Don't Attack Charters Schools–Learn From Them

Forbes | December 14, 2019
By Jeanne Allen

As the teachers’ union-sponsored “Public Education Forum 2020,” winds down in Pittsburgh this weekend, let’s state the obvious truth: our nation’s education system is shockingly failing most students and teachers.

On national, international, and local data points, most schools are failing to provide the personalization and mobile economy necessary to teach and learn. And rather than offer effective solutions for students in desperate need of revolutionary change, the Democratic presidential candidates scheduled to be at the forum have already embraced the status quo, backing programs and proposals that add more power and money to failing institutions.

Something we also did not hear during this December 14 event: that American education today is inadequate for most because parents do not have enough power, and because public dollars are spent on bureaucracies that deny educators freedom and funds to teach and excel. Rules, not results, are valued in a system that looks exactly like it did 150 years ago.

Enter one of the most path-breaking solutions in the history of public education: charter schools.

Charters were first designed nearly 30 years ago to turn the top-down, mismanaged, financially inefficient, and educationally failing status quo on its head. They give educators and citizens the ability to start new schools that are tightly regulated for outcomes and financial integrity, but free to operate – and innovate – in any way that faculty and parents believe works for their children.

The result? In almost every place they’ve opened, charter schools have created a revolution in educational excellence, especially for so many of our nation’s most vulnerable students. How? Because, among other things, charters are a parent’s choice, accountable for results, and able to be closed should they underperform. And that’s a good thing!

Between 1992 and 2011, only 15 percent of charter schools were closed, mostly because of financial challenges caused by state and local politics, not the school itself. Nevertheless, the indisputable academic results that charter schools produce in proficiency and progress have made them sensibly embraced by leaders in both parties.

Because charters work so well, and are subsequently so popular, defenders of the old public education empire have been losing their grip. Since it’s a bit harder to condemn parents who simply want the best for their kids and vote with their feet, the public school industry fights back by attacking the very schools that rescue kids and offer them bright futures. Over the years the attacks have only become nastier, with teachers unions smearing charter school proponents as everything from “anti-public education” to “fraudulent,” and worse.

Alas, on Saturday we can expect charters schools to either have a starring role – as the lead villain, of course – or just be ignored. Rather than praise innovation and demand the kind of flexibility that charters prove work, the organizations hosting the forum will instead be using their voices to secure commitments from the presidential candidates to protect, defend, and, in fact, expand the status quo. While purporting to represent education, these powerful entities are steadfastly committed to reducing parents’ ability to choose schools that better meet their kids’ needs outside of their zip code, and will make lockstep agreement the price of support.

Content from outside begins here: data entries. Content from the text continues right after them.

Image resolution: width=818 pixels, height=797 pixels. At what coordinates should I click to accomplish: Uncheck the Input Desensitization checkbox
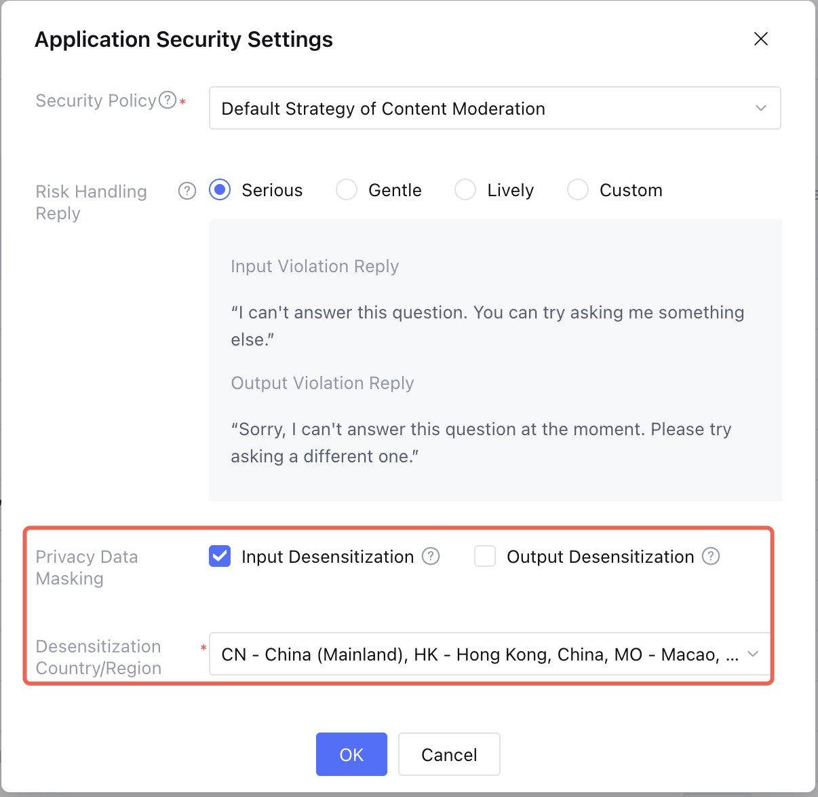(x=220, y=557)
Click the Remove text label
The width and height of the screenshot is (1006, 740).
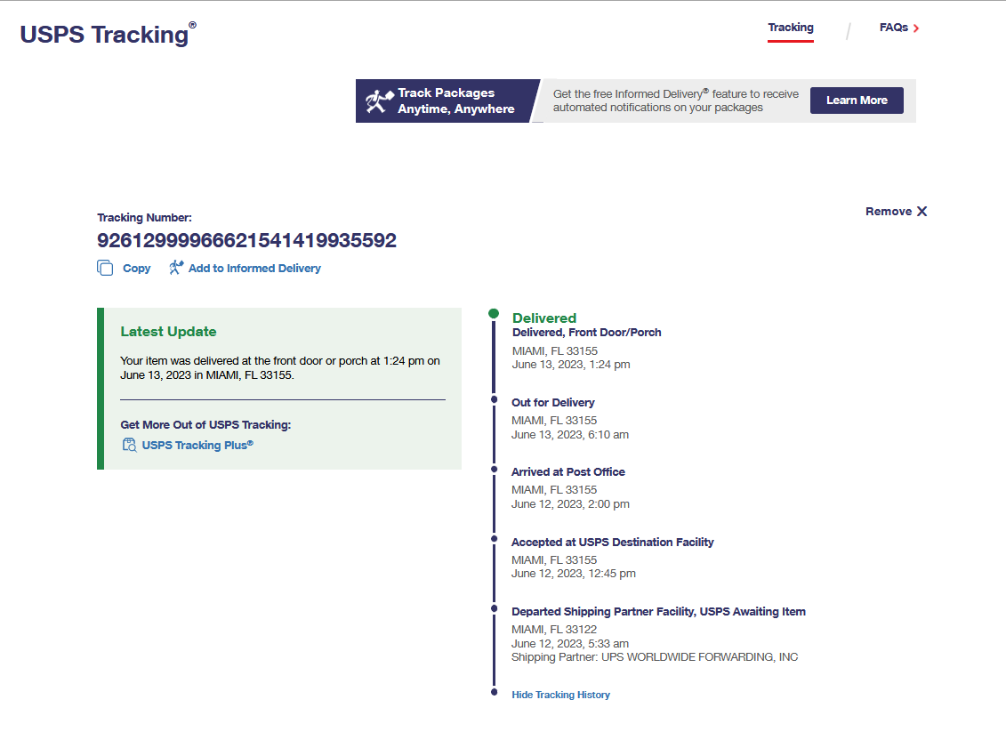tap(888, 212)
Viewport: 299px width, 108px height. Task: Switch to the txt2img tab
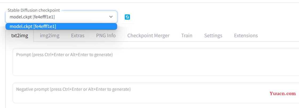click(20, 36)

At their core, charter schools believe that the best way to arrive at success is to be free to pursue it and measured regularly. Prior to charter schools starting, there were no performance indexes for any school in the Pennsylvania’s schools, or elsewhere. The pressure on traditional education applied by the advent of charters, multiplied by the freedom by which charter schools can operate to perform (and not guaranteed enrollment regardless of success or failure), resulted in states creating accountability measures that track and report educational progress.

Student success, curriculum flexibility, parental choice. These are the discussion themes the presidential candidates should be having. Instead they are working to curry favor with powerful unions that boast an overabundance of public money and resources to deploy in elections.

Do the candidates honestly think they’re being invited to share novel ideas and debate the best way to educate kids? If so, they’re fooling themselves.

If Public Education Forum 2020 was to be a forum about what works, then the candidates would be listening to Pittsburgh’s – and the nation’s – best school leaders, regardless of sector. They’d be probing the creative minds of local leaders from schools like Propel Schools. Instead these schools, their leaders, and the happy families they serve were not even invited.

Saturday’s forum is about nothing more than which candidates will best do the special interests’ bidding. The more they agree, the more likely they are to get endorsed. That’s it.

It’s a disheartening truth to be sure. But if 2016 is any consolation to those candidates who might want to step up and put kids ahead of politics, Hillary Clinton gave the unions what they wanted, sang their tune, and got their endorsement. And as we know, it didn’t translate into a win. To avoid a similar fate, the candidates should add history to their education lessons before they take the stage.

Jeanne Allen is Founder and CEO of CER, the Center for Education Reform.